1950
Art Shay American, 1922-2018
United States
Art Shay is one of Chicago’s great photojournalists. With more than 25,000 published photographs—including more than 1,000 magazine covers—Shay has shaped the way we see the world on the printed page.
Born in the Bronx, Shay took up photography at the age of 12. He served in the U.S. Air Force in World War II, and his first published photographs—of an American military air disaster—were printed in a September 1944 issue of the weekly magazine Look. After the war, he joined Time and Life magazines, writing stories that he occasionally supplemented with his own (uncredited) images. In 1948 he moved to Chicago and took up photography full-time.
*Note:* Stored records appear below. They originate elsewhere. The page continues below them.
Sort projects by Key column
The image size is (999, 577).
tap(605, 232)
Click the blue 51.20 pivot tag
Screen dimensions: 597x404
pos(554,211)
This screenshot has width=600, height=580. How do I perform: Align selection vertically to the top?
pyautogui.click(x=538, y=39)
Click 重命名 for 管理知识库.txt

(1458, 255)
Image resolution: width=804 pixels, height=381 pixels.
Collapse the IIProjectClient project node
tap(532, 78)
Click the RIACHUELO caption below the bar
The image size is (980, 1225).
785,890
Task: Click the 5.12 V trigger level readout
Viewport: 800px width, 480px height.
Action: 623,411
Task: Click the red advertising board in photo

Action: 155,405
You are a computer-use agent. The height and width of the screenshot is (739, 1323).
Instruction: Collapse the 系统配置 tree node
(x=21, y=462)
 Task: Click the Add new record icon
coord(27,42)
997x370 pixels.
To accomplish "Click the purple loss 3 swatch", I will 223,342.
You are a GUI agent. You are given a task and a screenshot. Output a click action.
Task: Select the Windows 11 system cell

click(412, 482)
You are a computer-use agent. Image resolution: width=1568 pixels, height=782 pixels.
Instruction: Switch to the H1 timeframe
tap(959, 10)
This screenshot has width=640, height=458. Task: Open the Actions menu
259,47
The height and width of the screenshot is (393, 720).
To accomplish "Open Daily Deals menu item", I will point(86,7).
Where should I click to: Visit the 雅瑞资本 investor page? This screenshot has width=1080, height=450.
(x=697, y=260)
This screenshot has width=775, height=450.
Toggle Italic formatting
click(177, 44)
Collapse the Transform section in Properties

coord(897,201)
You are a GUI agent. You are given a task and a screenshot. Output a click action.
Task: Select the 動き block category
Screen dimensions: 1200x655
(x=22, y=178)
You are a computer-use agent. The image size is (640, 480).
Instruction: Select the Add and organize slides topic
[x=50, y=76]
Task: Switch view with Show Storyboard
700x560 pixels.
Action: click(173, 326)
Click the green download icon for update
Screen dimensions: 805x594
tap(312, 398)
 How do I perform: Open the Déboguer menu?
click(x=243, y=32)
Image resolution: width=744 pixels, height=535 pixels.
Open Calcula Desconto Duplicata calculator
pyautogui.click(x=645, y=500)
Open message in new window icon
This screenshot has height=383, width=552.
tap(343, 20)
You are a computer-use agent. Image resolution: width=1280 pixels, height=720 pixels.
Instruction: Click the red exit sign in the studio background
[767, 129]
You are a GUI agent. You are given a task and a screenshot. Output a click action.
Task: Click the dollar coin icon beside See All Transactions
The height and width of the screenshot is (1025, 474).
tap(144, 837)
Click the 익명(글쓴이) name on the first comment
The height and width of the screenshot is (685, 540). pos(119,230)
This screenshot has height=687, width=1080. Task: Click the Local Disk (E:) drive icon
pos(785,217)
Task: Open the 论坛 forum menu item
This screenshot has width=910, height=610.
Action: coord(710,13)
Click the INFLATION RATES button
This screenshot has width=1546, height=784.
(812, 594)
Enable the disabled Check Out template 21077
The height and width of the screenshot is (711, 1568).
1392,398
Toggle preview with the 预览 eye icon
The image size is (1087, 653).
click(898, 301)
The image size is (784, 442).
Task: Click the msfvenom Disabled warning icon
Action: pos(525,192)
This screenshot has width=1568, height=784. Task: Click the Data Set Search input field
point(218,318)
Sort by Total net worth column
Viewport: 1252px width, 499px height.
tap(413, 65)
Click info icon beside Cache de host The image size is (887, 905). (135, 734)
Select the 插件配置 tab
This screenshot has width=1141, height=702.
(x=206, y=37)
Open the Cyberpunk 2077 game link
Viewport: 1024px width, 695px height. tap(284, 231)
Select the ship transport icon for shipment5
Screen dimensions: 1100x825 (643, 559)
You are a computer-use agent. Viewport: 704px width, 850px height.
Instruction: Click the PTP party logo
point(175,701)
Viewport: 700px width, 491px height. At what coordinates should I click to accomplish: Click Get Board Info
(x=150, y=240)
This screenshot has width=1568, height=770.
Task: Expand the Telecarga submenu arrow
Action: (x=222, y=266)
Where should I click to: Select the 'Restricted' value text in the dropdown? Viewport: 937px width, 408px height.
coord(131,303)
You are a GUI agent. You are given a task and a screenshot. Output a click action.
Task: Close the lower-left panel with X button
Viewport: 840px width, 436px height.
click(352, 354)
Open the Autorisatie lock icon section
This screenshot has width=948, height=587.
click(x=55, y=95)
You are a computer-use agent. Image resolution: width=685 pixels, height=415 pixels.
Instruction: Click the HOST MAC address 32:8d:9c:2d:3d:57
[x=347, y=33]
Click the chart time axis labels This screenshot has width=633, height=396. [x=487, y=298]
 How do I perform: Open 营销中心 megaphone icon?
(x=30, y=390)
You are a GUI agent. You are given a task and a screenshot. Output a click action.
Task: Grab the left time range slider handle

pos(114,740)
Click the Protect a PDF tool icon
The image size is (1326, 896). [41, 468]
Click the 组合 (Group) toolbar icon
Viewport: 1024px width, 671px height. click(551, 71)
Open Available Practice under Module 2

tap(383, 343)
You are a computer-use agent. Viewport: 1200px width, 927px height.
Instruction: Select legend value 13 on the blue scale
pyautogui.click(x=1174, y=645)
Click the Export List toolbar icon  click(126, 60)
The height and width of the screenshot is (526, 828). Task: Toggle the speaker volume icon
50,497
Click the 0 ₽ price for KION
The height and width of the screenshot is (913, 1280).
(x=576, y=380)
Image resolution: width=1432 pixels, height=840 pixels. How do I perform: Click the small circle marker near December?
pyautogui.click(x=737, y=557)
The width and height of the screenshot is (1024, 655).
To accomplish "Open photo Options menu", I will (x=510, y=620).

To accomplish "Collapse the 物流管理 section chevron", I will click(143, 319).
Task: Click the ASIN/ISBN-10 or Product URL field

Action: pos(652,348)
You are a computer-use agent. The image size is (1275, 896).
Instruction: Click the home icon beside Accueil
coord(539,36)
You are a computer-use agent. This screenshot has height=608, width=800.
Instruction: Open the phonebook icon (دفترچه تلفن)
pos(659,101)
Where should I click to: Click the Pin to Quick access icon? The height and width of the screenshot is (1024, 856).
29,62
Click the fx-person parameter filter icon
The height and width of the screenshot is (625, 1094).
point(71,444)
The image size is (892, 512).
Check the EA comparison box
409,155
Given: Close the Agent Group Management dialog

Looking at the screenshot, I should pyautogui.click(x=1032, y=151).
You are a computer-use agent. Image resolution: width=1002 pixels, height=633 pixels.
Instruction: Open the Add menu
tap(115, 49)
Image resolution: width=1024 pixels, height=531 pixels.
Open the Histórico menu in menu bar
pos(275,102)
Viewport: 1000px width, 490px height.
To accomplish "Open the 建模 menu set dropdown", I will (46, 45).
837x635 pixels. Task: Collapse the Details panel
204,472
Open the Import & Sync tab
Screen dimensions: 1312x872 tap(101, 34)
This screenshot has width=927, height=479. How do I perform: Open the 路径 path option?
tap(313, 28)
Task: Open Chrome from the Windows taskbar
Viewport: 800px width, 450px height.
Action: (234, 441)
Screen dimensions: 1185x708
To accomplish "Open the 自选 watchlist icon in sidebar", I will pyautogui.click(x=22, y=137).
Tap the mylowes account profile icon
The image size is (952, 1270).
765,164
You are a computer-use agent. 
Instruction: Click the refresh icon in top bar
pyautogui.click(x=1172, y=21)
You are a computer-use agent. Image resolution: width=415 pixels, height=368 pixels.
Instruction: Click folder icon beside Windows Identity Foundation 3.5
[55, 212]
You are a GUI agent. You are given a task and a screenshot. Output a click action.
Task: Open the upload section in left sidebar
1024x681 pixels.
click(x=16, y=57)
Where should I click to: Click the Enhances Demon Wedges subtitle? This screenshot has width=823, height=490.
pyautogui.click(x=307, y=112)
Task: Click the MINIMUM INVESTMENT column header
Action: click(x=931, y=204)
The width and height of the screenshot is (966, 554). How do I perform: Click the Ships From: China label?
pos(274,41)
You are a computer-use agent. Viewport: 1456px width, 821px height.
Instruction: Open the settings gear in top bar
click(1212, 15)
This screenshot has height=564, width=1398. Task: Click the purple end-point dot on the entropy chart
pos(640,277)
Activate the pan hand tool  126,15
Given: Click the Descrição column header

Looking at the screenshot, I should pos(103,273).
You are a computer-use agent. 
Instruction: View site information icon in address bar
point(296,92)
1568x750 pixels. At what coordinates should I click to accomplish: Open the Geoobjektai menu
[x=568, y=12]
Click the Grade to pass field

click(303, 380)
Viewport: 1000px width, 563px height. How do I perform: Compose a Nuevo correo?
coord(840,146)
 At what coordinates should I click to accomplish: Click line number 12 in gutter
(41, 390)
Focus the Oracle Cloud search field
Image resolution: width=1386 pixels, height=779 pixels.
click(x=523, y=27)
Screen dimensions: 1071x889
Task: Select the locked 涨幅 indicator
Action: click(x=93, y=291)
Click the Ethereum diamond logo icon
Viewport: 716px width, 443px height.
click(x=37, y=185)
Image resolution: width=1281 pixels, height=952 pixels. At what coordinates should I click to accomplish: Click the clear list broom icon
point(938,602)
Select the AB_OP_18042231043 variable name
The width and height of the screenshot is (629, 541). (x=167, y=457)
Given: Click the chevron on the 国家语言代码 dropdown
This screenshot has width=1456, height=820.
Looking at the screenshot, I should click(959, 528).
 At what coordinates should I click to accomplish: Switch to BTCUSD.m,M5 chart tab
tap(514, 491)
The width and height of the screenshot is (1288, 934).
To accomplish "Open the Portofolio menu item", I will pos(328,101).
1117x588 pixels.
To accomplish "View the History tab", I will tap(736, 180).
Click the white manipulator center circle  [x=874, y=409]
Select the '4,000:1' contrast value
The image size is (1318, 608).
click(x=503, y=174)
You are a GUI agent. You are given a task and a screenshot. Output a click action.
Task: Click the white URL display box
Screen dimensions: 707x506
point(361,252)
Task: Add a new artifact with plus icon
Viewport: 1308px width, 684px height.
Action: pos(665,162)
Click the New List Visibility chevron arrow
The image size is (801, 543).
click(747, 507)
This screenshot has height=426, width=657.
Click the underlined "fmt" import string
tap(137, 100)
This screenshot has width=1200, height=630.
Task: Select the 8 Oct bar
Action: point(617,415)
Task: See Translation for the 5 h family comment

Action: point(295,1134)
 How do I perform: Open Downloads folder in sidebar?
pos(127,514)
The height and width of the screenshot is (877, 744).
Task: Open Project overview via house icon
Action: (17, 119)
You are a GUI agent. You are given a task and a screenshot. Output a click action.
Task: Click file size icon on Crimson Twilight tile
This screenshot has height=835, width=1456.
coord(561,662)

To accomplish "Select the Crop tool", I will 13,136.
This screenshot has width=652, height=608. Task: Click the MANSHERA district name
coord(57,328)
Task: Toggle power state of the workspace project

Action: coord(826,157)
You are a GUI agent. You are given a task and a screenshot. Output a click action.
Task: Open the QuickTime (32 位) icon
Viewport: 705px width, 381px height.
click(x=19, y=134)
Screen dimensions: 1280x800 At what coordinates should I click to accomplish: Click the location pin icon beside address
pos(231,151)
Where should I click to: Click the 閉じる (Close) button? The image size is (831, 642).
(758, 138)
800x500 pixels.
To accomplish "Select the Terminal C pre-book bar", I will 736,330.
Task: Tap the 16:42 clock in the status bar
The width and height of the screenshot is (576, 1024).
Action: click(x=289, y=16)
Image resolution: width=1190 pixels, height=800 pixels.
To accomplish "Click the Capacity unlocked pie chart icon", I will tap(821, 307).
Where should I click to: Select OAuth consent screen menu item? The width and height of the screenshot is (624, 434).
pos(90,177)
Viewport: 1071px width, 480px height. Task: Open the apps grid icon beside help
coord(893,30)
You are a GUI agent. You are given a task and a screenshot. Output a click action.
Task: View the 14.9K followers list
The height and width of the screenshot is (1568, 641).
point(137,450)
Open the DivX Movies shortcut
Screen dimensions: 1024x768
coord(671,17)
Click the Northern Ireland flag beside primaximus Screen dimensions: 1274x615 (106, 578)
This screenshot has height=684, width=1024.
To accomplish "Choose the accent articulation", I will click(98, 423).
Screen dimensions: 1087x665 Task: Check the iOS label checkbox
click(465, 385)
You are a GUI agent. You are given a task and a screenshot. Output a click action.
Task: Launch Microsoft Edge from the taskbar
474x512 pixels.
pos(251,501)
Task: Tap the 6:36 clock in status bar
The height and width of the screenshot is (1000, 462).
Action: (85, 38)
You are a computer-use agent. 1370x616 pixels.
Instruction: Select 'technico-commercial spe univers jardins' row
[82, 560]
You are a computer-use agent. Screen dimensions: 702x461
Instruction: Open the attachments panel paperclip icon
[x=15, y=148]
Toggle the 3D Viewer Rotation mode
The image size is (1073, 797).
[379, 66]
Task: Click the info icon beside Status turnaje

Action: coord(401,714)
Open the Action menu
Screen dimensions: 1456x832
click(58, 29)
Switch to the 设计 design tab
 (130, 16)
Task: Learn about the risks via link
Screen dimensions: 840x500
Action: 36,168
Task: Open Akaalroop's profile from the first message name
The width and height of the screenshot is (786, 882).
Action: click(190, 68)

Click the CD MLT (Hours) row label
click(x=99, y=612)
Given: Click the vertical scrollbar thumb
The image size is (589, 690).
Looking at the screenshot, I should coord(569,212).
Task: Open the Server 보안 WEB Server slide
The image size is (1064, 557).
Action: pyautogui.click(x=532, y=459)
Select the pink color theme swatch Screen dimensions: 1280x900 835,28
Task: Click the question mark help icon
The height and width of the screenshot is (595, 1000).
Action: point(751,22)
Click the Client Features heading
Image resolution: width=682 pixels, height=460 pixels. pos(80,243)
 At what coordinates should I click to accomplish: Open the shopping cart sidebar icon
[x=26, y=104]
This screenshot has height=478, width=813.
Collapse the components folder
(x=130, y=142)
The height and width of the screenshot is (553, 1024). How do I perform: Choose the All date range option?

In the nearly seven decades since, Shay’s camera has documented the famous and the downtrodden, the international and the local, the newsworthy and the intimate.
Of particular significance in Shay’s career was his long friendship with the writer Nelson Algren (American, 1909–1981); the two met in 1949 and collaborated on several books and other projects. Together Shay and Algren roamed Chicago’s neighborhoods to document the lives and culture of the city’s down-and-out, and the photographer’s many pictures of the writer on those forays combine to form a multifaceted portrait.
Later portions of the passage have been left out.